YOUR GOAL: Your copy should start at the line with "This screenshot has width=800, height=568." and end at the line with "Click the comment" in the data below. Transcribe only those lines, exactly, pictures excluded.

SOURCE DATA:
- Opening Delimiter -

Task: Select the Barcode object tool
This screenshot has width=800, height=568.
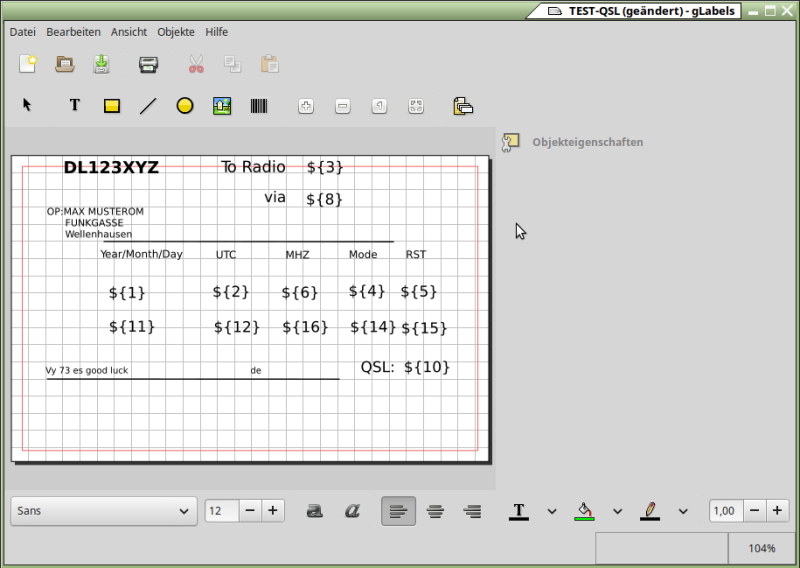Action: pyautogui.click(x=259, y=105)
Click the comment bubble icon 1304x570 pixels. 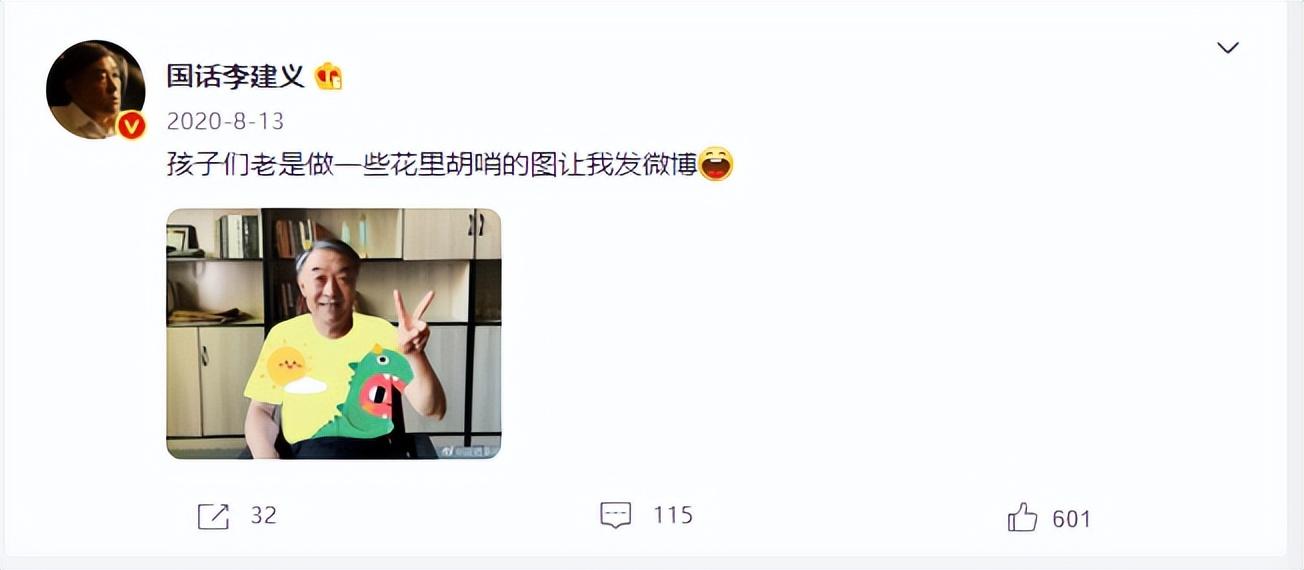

- Closing Delimiter -
- Opening Delimiter -

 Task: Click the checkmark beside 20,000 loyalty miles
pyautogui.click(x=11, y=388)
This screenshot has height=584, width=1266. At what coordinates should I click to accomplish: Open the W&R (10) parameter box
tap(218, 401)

- Closing Delimiter -

EXERCISE SOLUTION:
This screenshot has width=800, height=568.
Action: pyautogui.click(x=259, y=105)
Click the comment bubble icon 1304x570 pixels. 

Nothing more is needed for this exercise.